DATA SUPPLIED:

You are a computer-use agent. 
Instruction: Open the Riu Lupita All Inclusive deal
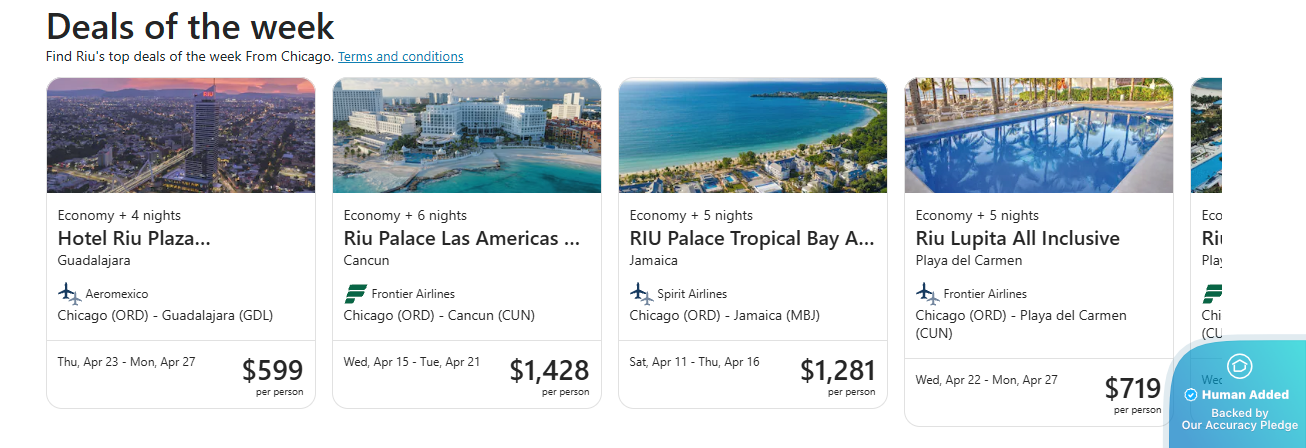point(1017,239)
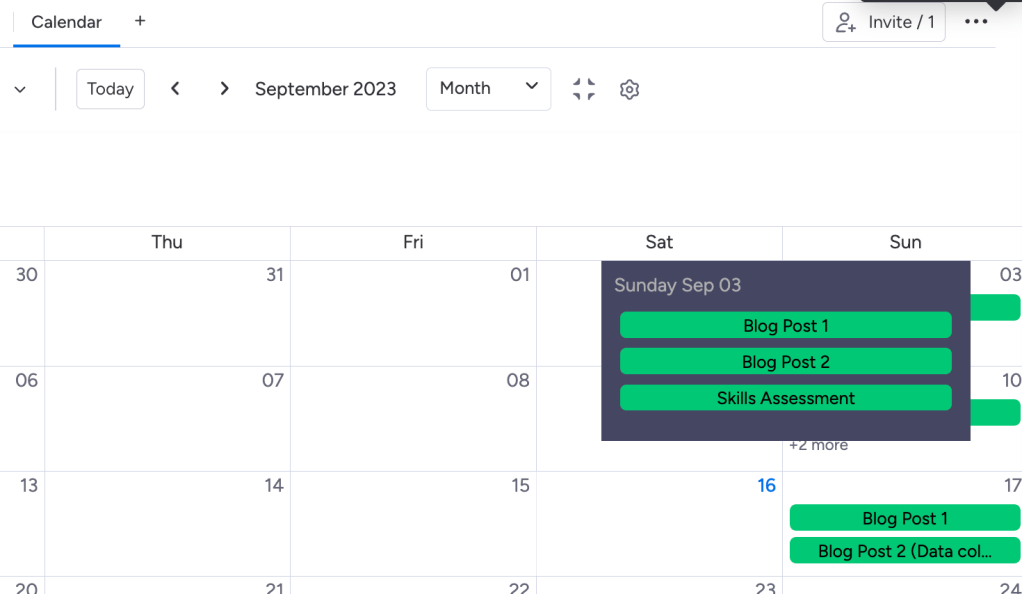The width and height of the screenshot is (1022, 594).
Task: Click the Thu column header
Action: click(167, 242)
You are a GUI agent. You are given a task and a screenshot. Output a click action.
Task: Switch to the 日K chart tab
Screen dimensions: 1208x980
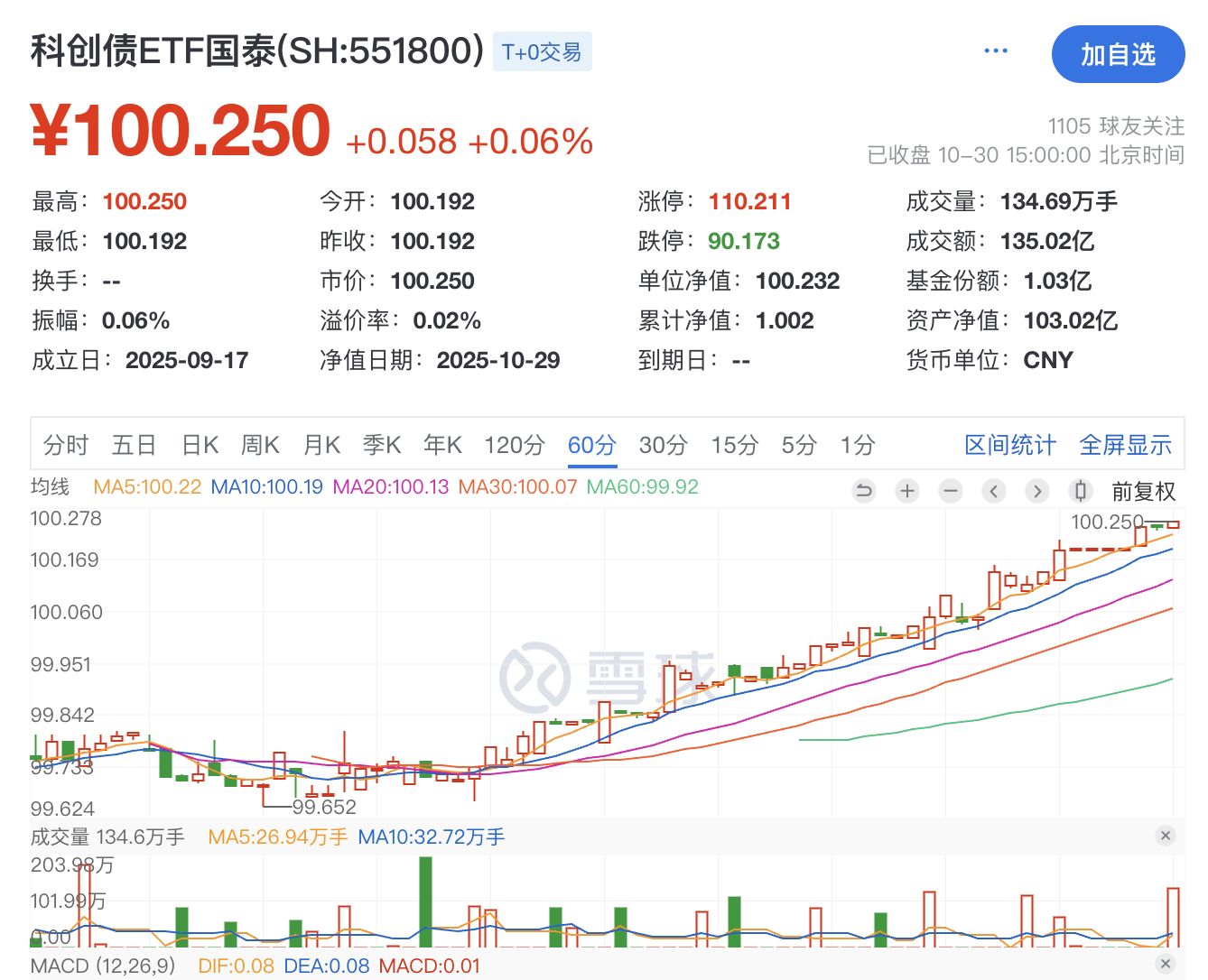tap(200, 445)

ABOUT THIS EXERCISE: Say how many lines above hold "agent", and nothing else.

REPLY TO THE TASK: 2